Interview with Volunteer: Walter

Experienced and Energetic Volunteer – Walter

Walter has been actively participating in overseas humanitarian medical missions since 2010. He joined Health in Action (“HIA”) in 2011 as both share similar values. “After joining HIA, my major responsibility was working in Manila’s slums. I firmly believe that every community has its own self-care ability. Through this opportunity, it allows me and other volunteers to foster the community well-being, share knowledge and provide necessary resources to Sawata, a terrific place in Manila,” said Walter. Walter travelled back and forth to Manila for thirteen weekends consecutively. With the joint effort of Walter, Hong Kong volunteers and the locals, the stinky and garbage filled river in Sawata has been transformed to a clean living space. As a result, Walter was recognised as “Shui Gor” (specialist in water works) .
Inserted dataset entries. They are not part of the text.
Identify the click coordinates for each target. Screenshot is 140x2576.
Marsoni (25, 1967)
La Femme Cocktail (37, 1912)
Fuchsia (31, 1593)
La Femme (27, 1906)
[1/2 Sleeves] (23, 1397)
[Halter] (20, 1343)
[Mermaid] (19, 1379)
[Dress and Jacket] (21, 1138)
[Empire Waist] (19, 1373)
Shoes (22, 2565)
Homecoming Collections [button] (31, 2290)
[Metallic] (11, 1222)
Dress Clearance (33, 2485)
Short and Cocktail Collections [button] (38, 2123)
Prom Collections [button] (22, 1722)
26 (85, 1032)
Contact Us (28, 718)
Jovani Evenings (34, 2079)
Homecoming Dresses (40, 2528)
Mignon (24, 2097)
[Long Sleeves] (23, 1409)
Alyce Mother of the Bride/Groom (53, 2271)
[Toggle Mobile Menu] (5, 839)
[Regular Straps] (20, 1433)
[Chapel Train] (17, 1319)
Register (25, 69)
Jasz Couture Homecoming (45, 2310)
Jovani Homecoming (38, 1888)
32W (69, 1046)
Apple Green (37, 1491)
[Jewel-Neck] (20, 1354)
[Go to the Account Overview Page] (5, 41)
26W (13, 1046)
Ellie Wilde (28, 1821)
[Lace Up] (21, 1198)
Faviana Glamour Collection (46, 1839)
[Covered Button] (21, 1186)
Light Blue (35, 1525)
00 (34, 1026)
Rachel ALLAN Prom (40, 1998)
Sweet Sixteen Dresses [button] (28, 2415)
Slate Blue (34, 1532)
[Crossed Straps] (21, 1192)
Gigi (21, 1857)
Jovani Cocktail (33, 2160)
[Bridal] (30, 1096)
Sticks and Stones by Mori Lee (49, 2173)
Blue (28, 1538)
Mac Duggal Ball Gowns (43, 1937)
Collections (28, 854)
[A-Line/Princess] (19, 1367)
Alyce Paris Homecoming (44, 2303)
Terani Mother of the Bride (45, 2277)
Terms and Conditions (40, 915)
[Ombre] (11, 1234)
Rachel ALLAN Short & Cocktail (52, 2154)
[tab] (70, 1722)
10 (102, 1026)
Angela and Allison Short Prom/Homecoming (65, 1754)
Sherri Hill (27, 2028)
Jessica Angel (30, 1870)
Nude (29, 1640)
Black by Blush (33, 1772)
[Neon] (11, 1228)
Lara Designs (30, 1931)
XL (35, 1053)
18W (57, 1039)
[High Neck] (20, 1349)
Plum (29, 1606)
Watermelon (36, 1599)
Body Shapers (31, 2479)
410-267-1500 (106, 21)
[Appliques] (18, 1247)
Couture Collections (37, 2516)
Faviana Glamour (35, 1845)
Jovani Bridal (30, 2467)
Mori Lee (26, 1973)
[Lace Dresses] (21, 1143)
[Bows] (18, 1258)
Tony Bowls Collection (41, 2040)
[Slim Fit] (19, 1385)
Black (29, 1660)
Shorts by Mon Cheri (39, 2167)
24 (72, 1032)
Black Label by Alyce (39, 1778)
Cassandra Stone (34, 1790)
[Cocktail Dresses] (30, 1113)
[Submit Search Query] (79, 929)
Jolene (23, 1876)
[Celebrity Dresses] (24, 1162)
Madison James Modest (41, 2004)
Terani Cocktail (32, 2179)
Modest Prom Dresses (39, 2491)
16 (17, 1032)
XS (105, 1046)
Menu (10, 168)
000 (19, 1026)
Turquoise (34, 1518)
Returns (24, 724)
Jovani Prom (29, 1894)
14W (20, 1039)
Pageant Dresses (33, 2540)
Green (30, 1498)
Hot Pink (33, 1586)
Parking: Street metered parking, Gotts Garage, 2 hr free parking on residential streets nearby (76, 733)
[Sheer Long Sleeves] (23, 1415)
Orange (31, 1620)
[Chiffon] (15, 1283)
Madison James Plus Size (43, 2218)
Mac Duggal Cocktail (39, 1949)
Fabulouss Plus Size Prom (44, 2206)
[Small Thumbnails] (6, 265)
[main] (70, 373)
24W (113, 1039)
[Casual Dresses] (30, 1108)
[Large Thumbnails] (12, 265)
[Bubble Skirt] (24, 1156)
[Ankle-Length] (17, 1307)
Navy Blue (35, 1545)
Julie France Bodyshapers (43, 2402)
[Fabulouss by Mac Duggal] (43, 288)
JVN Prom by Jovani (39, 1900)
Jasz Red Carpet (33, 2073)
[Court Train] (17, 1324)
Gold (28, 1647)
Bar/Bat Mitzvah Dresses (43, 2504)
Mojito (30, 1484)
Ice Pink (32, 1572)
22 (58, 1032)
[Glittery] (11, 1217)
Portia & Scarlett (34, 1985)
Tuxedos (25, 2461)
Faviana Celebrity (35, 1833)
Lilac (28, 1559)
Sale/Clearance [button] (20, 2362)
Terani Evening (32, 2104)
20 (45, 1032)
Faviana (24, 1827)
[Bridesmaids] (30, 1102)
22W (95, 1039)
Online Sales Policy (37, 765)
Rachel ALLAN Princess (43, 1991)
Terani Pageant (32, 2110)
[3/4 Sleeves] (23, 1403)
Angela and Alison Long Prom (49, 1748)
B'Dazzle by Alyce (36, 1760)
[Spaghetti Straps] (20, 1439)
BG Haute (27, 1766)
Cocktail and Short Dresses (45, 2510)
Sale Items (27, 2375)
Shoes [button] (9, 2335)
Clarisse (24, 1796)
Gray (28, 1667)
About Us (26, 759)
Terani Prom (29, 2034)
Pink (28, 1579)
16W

Walter conducting needs assessment in Solukhumbu, Nepal
Walter conducting needs assessment in Solukhumbu, Nepal

Shui Gor: It is a bliss to serve the underprivileged

Compared with those living under difficult situations, Walter thinks he is blessed. He never hesitates to take part in humanitarian medical missions, not because of fame and gain, nor for religious belief, but for the enjoyment of helping people in need. During the process, he also reflects on the meanings of life and society. “Volunteering for HIA broadens my horizons and inspires me a lot. I am a newcomer among other humanitarian volunteers such as Esther, Bea, Joyce and Mr. Chun. I am happy to serve people with HIA brothers and sisters!” His modesty earns a lot of respect.

Walk on, Walter! No pain?!

“Last year, I went to Nepal with Red Cross for emergency evaluation and medical support after the Nepal Earthquake. In January this year, HIA asked me to go to another quake-hit area for post-disaster community health assessment. I accepted the task immediately but I regretted very soon. Solukhumbu (Editor’s note: Solukhumbu is in northeast Nepal), is a 4000-meter high mountain that could only be reached on foot. That was a great challenge for me!” For a man who did not hike for years and with a half-year long knee pain, Walter worried that his health condition would affect the mission. “I was seized with a cramp after the first day of long hiking, but I felt no more sore the next day and the rest of the journey. It was really like a miracle!”

“I have a persevering will to work more on after-disaster medical support. Although we cannot save all the lives, as a nurse, we still can give our professional cares to victims and their families. We need to let them believe that there are still love and hope even when facing merciless disaster.”

Psychological healing is equally important

”When I see the family members of victims crying desperately or witness victims passing away painfully, it is hard to face those helpless looks of family members, whose expressions are just like ‘What can I do to help him/her?’. We definitely could do more!” Walter thinks that the post-disaster treatment should be highly encouraged. (Editor’s note: the purpose of the treatment is to soothe the pain of dying victims by medicine and reduce their physiological pain. Besides, it also provides counselling service to relieve fear of family members of victims.)

Expectation on young generation

“I am excited to know that objectives of the mission have been achieved throughout this operation, and new community health projects are confirmed to be carried out in the future. I am gratified by the passion for humanity of the young adults such as Suzanne and Angus, they also have clear mindsets and life goals. I hope the new generations can broaden their horizons and offer helping hands to those in need, ” said Walter. (Editor’s note: Suzanne and Angus are medical students from Medical Outreachers, and they were members of the Solukhumbu Operation in January.)